>> begin Selected text

For the first time in the brief history of wind power, Texas produced more energy from wind than coal, by a small margin. While this sounds like good news for renewable energy, and it is, what the numbers actually indicate is complicated.

Although wind power's lead in production was widely reported as 1% over coal, the real number is closer to 0.4%. So far this year, Texas has produced 21.37% of its energy from coal and 21.78% from wind, according to the Electric Reliability Council of Texas (ERCOT).

Electric Reliability Council of Texas

The milestone is part of a trend that started years ago, said Michael E. Webber, a professor of energy resources at the University of Texas at Austin.

A lot of wind blows in Texas, and improvements in turbine, storage and transmission technology coincided with the rise of the price of coal. Because energy use is driven by cost, Texas shifted gradually toward using more wind as it became cheaper and capacity increased, Webber said.

“Part of the decline of coal is cheap wind and solar,” he said.

>> end Selected text
>> begin Raw data

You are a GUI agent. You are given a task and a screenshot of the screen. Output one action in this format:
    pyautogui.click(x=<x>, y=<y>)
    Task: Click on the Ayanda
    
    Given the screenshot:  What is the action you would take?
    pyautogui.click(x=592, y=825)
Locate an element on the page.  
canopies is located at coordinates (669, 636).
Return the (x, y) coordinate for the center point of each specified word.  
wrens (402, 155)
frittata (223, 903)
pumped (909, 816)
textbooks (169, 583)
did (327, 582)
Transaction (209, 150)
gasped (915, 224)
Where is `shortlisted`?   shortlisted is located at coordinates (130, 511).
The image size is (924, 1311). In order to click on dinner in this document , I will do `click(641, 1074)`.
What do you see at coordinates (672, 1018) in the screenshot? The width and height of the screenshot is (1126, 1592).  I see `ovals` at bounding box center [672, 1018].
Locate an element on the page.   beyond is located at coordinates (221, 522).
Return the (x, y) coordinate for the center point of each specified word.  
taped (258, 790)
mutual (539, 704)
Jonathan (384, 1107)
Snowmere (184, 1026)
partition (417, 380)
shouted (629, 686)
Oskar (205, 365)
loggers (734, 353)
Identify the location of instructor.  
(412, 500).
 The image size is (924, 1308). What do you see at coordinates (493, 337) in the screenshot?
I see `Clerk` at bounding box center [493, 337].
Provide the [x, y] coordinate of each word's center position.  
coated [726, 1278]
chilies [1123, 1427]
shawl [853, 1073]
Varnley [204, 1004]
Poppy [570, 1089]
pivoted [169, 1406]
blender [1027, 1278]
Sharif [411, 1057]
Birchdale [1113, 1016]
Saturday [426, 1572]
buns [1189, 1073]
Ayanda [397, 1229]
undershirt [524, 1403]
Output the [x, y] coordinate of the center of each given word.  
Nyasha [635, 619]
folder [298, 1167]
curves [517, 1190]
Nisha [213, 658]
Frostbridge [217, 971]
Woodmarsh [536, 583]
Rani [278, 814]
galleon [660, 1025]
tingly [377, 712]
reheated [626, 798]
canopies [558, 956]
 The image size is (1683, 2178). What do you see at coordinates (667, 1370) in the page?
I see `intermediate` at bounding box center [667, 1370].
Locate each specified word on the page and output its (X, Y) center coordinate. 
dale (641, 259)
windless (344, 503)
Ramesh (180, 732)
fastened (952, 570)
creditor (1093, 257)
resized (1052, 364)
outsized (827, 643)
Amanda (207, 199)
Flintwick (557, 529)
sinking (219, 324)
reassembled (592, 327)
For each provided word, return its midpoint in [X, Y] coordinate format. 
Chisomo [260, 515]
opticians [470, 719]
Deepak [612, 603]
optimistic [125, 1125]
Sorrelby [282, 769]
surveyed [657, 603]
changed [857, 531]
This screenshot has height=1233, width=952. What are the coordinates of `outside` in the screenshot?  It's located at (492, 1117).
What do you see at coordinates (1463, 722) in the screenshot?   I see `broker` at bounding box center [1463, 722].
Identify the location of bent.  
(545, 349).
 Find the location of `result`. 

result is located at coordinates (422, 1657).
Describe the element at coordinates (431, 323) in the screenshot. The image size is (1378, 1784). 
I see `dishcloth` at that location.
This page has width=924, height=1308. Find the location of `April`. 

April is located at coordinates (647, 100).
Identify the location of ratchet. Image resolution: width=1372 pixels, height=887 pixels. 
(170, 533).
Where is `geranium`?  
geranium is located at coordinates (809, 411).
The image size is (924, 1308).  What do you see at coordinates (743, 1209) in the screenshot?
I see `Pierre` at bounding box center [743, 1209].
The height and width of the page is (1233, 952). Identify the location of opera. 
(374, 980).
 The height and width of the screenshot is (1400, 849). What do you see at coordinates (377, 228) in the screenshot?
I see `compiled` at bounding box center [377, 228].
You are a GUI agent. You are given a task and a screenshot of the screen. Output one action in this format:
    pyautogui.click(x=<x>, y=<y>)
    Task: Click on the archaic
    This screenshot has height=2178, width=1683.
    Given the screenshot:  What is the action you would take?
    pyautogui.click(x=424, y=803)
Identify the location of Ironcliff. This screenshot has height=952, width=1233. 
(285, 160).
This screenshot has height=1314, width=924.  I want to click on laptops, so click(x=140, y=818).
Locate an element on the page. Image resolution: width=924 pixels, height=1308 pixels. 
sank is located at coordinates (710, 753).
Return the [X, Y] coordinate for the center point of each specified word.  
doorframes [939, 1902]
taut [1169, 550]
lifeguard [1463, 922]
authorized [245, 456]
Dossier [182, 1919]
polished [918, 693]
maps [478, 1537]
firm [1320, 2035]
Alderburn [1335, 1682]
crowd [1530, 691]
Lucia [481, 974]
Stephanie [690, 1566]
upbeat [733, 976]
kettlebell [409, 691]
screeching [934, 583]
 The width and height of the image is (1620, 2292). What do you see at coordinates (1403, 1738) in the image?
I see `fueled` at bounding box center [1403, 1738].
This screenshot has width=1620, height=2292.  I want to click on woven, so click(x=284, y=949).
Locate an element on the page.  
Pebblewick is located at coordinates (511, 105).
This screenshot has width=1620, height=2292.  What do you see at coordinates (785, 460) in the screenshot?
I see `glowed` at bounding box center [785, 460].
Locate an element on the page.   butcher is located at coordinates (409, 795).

>> end Raw data

▶ **Written exercise**
Do these statements agree with the text on Texas wind power? Answer yes or no for each, and quote the text's deciding words. (a) Wind's actual lead over coal in production is closer to 0.4% than 1%. (b) So far this year, Texas has produced 21.78% of its energy from coal. (c) Improvements in turbine technology coincided with a rise in the price of coal. Use only the text to answer.

▶ **Solution**
(a) Yes: "the real number is closer to 0.4%"
(b) No: "21.37% of its energy from coal and 21.78% from wind"
(c) Yes: "improvements in turbine, storage and transmission technology coincided with the rise of the price of coal"